Z世代は仕事とプライベートのバランスを大切にしている人が多く、仕事に人生を捧げるような働き方を望んでいる人は少ない。職場以外の人間関係や、SNSの繋がりもリアルの人間関係と同じく大切なものと考えているため、飲み会に誘われても断る人も多く、付き合いが悪いと思われやすい。
<参照>
JMAM|【イマドキ新入社員意識調査2021】vol.1 Z世代の特徴
マイナビニュース|Z世代の特徴とは? 価値観やライフスタイルなどを解説
人間関係構築の不安を解消するハイブリッドワーク
その一方で、実は70%近くの若手社員が、対面でのコミュニケーションの有効性も実感しており、オフラインで仕事をする機会がゼロになることに不安を感じている。

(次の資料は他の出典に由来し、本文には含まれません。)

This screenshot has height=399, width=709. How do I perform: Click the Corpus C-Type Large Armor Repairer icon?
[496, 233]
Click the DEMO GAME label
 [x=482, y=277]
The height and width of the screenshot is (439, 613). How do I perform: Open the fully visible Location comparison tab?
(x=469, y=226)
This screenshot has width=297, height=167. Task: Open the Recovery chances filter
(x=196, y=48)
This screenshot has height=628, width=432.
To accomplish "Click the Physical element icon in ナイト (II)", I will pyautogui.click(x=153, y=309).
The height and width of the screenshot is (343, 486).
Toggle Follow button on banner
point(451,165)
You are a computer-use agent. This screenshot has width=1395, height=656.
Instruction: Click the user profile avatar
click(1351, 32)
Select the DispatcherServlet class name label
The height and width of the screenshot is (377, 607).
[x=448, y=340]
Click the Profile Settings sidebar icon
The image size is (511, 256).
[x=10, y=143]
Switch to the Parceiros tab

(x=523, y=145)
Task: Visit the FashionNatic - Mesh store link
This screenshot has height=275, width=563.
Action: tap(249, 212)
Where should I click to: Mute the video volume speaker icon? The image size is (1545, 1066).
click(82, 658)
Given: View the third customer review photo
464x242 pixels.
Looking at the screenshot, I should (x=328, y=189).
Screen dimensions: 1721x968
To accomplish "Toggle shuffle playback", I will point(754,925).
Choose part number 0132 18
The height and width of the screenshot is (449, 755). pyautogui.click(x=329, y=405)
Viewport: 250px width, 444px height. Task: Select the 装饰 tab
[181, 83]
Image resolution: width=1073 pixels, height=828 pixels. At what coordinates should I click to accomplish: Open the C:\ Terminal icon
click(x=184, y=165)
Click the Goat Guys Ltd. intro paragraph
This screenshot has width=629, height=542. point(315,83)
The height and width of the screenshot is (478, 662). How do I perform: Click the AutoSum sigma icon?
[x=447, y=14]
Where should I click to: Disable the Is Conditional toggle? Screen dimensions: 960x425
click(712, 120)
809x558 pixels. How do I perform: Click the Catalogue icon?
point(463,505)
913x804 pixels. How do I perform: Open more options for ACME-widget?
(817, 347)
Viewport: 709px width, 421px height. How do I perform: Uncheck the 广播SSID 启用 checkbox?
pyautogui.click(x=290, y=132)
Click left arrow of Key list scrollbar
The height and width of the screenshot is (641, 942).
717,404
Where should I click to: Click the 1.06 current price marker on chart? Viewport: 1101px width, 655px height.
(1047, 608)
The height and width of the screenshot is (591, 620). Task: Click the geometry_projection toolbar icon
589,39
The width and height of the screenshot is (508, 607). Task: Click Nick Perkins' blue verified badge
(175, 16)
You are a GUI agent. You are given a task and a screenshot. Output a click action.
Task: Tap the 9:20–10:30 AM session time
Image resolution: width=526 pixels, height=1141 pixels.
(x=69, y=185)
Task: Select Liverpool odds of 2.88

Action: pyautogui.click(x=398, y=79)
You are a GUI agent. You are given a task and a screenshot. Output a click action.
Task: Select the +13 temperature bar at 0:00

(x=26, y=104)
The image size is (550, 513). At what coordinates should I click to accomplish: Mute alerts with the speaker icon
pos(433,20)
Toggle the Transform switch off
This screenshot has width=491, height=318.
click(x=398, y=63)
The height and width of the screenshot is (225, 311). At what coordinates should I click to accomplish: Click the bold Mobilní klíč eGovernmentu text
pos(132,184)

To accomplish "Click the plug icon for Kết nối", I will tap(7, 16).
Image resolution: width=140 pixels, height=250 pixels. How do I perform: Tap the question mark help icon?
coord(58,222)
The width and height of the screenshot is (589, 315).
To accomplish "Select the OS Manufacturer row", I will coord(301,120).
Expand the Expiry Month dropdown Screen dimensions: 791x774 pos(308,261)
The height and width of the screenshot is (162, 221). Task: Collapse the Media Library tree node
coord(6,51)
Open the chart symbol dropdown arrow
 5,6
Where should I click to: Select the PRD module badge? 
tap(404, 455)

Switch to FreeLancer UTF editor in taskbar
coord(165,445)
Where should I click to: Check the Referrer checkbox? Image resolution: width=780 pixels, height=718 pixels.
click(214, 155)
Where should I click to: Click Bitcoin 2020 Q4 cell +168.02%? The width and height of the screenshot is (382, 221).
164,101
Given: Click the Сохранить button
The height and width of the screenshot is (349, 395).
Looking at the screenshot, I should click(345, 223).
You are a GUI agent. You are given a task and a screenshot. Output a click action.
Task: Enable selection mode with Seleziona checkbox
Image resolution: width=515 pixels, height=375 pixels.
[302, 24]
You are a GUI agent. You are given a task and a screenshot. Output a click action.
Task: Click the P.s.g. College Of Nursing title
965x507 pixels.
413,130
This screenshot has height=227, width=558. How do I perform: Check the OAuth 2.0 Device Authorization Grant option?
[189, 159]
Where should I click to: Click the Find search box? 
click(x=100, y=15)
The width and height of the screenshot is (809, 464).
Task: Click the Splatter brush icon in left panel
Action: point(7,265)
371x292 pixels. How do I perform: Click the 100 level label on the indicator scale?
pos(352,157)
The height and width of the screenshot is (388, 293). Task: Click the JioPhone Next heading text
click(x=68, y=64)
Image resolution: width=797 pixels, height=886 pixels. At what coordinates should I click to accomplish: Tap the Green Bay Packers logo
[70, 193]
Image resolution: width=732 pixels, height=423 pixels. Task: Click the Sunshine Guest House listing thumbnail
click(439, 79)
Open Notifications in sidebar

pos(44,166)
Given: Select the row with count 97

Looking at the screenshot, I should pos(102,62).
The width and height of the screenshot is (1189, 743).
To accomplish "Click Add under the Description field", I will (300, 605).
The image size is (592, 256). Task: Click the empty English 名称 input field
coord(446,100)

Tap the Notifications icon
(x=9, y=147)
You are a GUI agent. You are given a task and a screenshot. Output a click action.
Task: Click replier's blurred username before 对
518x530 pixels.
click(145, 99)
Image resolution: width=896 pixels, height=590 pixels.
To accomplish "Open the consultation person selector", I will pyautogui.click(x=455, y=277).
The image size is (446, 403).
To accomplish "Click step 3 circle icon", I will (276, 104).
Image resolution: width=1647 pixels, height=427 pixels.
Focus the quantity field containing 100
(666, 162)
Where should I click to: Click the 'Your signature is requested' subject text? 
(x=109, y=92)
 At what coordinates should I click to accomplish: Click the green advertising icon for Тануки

先輩や同僚に相談する時間は、内容が事務的なものだとしても、信頼関係構築と精神的な安心感を得るためにも非常に大切な時間だ。オンラインでできないわけではないが、70%の若手社員は「オンラインだと細かなコミュニケーションがとりにくいがために生じるストレスが増した」とも回答している。
自分のペースで、程よい距離感を保ちながら、先輩・同僚と細かなコミュニケーションを取れる「ハイブリッドワークスタイル」は彼らの成長にプラスになり、マネージメントもしやすくなるだろう。
<参照>PRTIMES|【イマドキ新入社員の仕事に対する意識調査2021】ハイブリッドな勤務を求めるZ世代の働く価値観を徹底分解
開かれたコミュニケーションとダイバーシティがカギ
Z世代に関わらず、SNSを通じて日常的にコミュニケーションを取り、画面上のやりとりで人間関係を築いている人も多い。プライベートでは、テキスト上で飲み会並みにジョークを言い合い、腹を抱えて笑っているのが日常茶飯事なのである。Instagramに写真や自身の考えを投稿するなど、ネットを通して自己表現をすることにも抵抗がない。
また、SNSを通して国外からの情報も簡単に手に入れることができるため、子供の頃から広い価値観を持ち、社会問題への意識も高い。働き方のトレンドに関しても、海外からの情報を時差なく手に入れることができるため、働き方に関する日本の遅れた狭い価値観に疑問を持ちやすい世代でもある。
そのため、社会や企業にもオープンなコミュニケーションやグローバルな価値観を求める傾向にある。 ウェルビーイング経営が求められるハイブリッドワークでは、信頼関係を高めるためにも、よりオープンで裏表のないコミュニケーションと、多様性を受け入れる姿勢が大切だ。
以下の記事でtipsを紹介しているので、ぜひ参考にしてみてほしい。
関連記事:
テレワーク下での信頼関係の鍵は「テキストコミュニケーション能力」
ハイブリッド勤務がうまくいく「ウェルビーイング経営」Tips
また、Z世代と信頼関係を築くために理解すべきなのが、彼らの先進的な価値観だ。
TOKIONでは、Z世代の3分の1は、「人間は皆平等であると信じている」と回答していることが取り上げられている。SNSを通じて社会問題を身近に感じている彼らにとって、「少数派」でいることは大して問題ではなく、人種、性別、ジェンダー、年齢など関係なく、皆平等であり、それが受け入れられるべきだと考えており、受け入れられないことにひどく憤りを感じている。
<参照>TOKION|What Are “Gen Z Values”? Vol.1 Four Key Topics That Shape the Discourse
彼らの持つ先進的な価値観を理解できるかが、ハイブリッドワークをうまく機能させ、ウェルビーイングな企業経営、今後の社会のあり方にも大きく影響するだろう。
オンラインとオフラインの良いとこどりをした「ハイブリッドワーク」を軸に、先進的な価値観を積極的に取り入れることが重要だ。今回はZ世代が望む働き方をベースに紹介したが、作業効率やパフォーマンスを向上させながら、社員全員が理想としたウェルビーイングなワークスタイルを叶えていくことは今の時代可能なのではないだろうか。